Generated by iatroX. Developer: Dr Kola Tytler MBBS CertHE MBA MRCGP (General Practitioner).
Last reviewed: 1 December 2025

Management of non-anaemic iron deficiency in adolescents involves identifying and treating the underlying cause of iron deficiency and considering iron supplementation to replenish iron stores even in the absence of anaemia.

Although most guidelines focus on iron deficiency anaemia, the principles for non-anaemic iron deficiency include oral iron supplementation to restore iron stores and prevent progression to anaemia.

Oral iron therapy is typically started with a once-daily dose of 50-100 mg elemental iron (e.g., one ferrous sulfate 200 mg tablet daily) taken on an empty stomach to optimize absorption, but it can be taken with food if gastrointestinal side effects occur.

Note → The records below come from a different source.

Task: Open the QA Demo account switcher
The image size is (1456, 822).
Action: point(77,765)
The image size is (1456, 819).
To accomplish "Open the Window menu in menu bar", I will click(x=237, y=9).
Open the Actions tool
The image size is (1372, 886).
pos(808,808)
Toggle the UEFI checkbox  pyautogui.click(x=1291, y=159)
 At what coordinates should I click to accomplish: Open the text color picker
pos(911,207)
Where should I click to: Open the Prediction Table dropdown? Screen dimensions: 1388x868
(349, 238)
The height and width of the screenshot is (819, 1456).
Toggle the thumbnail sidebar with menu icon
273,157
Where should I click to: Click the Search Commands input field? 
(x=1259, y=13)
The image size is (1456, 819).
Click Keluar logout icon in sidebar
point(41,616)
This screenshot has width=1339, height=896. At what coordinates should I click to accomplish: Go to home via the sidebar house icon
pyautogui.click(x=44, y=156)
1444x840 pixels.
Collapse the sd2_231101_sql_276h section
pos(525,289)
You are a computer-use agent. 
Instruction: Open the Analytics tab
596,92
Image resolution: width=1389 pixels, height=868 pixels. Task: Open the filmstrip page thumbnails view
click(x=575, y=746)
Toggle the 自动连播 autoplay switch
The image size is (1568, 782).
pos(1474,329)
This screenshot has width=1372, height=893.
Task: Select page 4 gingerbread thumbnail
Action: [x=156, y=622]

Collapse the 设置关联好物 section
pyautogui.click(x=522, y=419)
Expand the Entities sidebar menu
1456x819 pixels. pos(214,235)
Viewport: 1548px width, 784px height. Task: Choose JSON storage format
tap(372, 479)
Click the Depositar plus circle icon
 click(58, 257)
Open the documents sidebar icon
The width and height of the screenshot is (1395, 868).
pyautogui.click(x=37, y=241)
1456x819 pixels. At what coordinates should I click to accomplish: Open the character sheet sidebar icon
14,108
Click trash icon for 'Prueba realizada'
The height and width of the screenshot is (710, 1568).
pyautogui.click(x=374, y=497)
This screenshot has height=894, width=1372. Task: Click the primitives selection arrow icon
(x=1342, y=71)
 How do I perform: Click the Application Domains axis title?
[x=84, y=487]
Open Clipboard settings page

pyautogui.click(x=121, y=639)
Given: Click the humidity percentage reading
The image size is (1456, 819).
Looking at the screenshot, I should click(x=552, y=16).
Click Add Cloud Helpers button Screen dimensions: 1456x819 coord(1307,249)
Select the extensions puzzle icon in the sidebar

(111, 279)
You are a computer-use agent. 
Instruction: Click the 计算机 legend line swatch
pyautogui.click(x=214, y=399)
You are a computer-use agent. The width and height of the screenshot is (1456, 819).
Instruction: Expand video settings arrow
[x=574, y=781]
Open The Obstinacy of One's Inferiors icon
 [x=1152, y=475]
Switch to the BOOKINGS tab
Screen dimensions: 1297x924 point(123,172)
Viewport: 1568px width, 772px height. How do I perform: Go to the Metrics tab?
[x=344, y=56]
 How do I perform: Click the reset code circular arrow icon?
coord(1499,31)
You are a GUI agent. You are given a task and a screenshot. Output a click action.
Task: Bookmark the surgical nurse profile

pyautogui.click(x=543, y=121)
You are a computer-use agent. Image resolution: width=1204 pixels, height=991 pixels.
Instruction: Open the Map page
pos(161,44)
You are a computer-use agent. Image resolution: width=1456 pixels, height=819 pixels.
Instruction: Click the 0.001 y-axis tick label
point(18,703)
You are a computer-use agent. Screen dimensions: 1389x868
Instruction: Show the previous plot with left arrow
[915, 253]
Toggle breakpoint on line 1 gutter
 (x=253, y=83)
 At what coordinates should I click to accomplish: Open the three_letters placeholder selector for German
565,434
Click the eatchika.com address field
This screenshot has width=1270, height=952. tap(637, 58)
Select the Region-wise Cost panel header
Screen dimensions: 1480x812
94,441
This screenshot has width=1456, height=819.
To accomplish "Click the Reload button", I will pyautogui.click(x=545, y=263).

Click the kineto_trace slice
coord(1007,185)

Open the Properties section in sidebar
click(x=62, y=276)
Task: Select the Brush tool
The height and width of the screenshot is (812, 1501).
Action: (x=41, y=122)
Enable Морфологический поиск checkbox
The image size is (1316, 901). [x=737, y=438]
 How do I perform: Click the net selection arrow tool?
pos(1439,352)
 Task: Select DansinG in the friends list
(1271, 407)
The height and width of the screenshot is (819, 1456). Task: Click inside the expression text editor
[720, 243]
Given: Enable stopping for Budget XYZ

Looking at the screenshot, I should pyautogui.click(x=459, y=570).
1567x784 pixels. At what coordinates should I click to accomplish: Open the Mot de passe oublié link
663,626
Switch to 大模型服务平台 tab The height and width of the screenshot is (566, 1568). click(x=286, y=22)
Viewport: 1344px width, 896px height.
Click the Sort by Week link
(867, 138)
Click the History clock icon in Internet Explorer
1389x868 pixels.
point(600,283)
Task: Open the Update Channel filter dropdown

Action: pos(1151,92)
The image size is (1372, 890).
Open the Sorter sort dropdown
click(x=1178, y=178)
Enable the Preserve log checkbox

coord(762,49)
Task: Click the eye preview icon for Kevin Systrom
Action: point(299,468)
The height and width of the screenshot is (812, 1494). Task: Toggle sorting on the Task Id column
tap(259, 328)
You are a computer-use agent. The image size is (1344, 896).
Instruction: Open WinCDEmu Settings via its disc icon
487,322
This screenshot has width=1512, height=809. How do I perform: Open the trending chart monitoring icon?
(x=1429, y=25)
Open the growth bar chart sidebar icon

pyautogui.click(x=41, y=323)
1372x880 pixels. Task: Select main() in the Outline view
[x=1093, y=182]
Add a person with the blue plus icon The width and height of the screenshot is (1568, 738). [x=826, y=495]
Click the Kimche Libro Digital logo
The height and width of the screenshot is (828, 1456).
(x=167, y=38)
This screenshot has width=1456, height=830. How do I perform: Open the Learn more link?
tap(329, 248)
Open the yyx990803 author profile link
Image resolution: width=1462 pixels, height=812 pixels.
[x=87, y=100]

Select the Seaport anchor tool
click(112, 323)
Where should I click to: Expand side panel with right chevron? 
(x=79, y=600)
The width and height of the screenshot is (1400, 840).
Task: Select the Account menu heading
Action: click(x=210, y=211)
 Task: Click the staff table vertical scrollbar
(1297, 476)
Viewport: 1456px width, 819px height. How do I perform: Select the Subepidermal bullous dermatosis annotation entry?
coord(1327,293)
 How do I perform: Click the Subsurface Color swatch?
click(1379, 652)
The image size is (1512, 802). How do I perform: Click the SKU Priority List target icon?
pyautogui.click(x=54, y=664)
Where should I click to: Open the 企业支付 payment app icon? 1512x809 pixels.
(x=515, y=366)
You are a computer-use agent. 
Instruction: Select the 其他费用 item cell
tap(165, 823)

Lower doses and less frequent dosing may improve tolerability and adherence without compromising efficacy.

Monitoring should include rechecking haemoglobin and iron indices within 4 weeks to assess response, although haemoglobin may be normal initially; ferritin and transferrin saturation can guide iron store repletion.

Iron supplementation should be continued for about 3 months after normalization of iron parameters to replenish stores fully.

In adolescents, especially those with risk factors such as menorrhagia, dietary insufficiency, or malabsorption, ongoing prophylactic iron supplementation may be considered.

If oral iron is not tolerated or ineffective, intravenous iron therapy may be considered, although this is less common in primary care and usually reserved for specific indications.

Education on adherence, potential side effects, and safe storage of iron supplements is important.

Further investigation is warranted if iron deficiency persists despite supplementation or if there are signs of underlying pathology.

Summary: For adolescents with non-anaemic iron deficiency, initiate oral iron supplementation (50-100 mg elemental iron daily), monitor response and iron status, continue treatment for 3 months after repletion, consider prophylaxis in at-risk individuals, and investigate persistent deficiency.